Oyeyemi is brilliant at creating a surreal, haunting atmosphere, and sustains it throughout the book. She is a writer very much at home in the Gothic, giving her own spin to classic motifs: ghosts, doppelgangers, the supernatural. The flow of her writing is very natural and easy to read, and her prose is high quality.
It’s difficult to capture the viewpoint of a child, but Oyeyemi does it well. Jessamy is a convincing mixture of naivety and awareness, able to grasp what’s going on around her but not fully comprehend it, in the way children often are. Her struggle with her sense of self and her place in the world is conveyed with understanding and empathy. She’s a three-dimensional character, likeable without being perfect, and her journey will be relatable to anyone caught between worlds.

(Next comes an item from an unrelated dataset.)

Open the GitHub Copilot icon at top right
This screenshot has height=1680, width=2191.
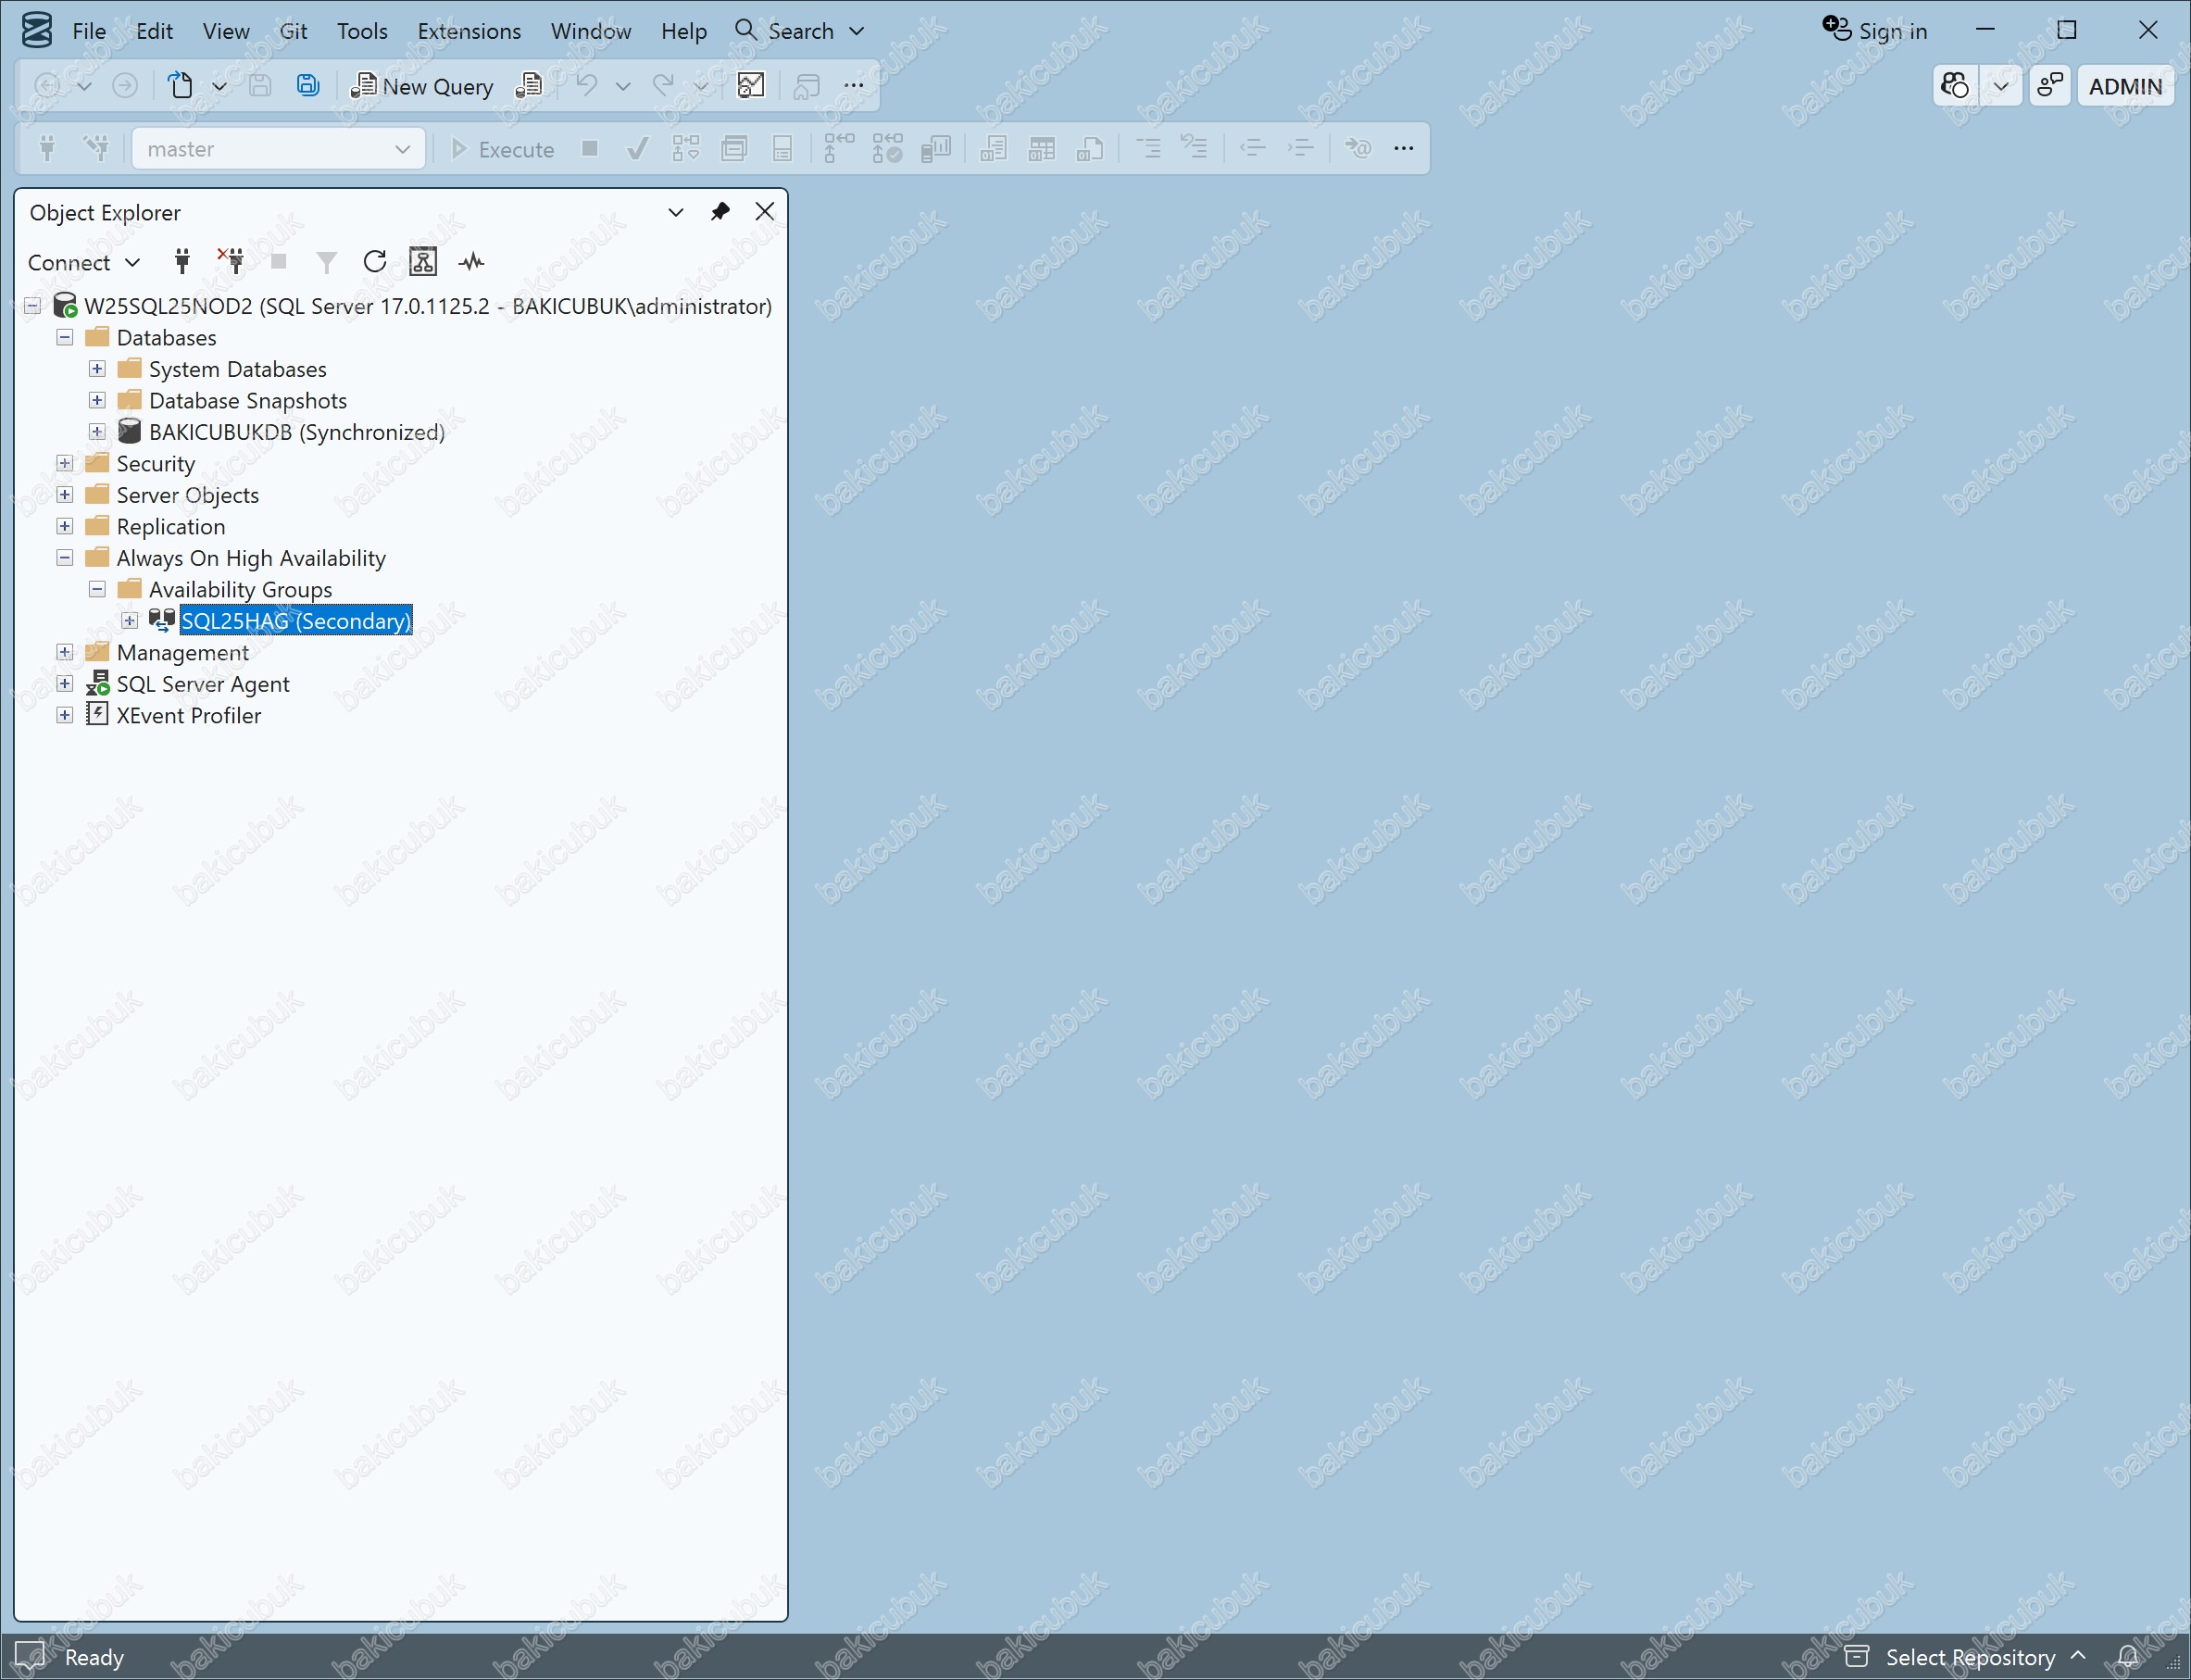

The second half of the book is unfortunately less strong than the first. Oyeyemi struggles to maintain the narrative momentum she built up in the first half, and the action often feels repetitive. She introduces more characters than are necessary, shifting the focus too much so that none of them get enough development. While the actual ending works well, the events leading up to it are confusing, and I got lost in what was magic/surreal and what was actually happening. However, I found these flaws forgivable, since it was overall a work of talent and originality.
Since The Icarus Girl, Helen Oyeyemi has written six novels, the most recent being Peaces, released in 2021. Though I’ve only read one other book of her’s, 2009’s White is for Witching, I definitely think she’s someone who deserves to be better known. Her affiliation with myth, fairytale, and folklore mark her out as a writer in conversation with the past, and the darkness and strangeness of her books is entirely her own. The Icarus Girl shows that these elements were present from the beginning of her career, and though she’s undoubtedly improved since, it’s always worth going back to where things began.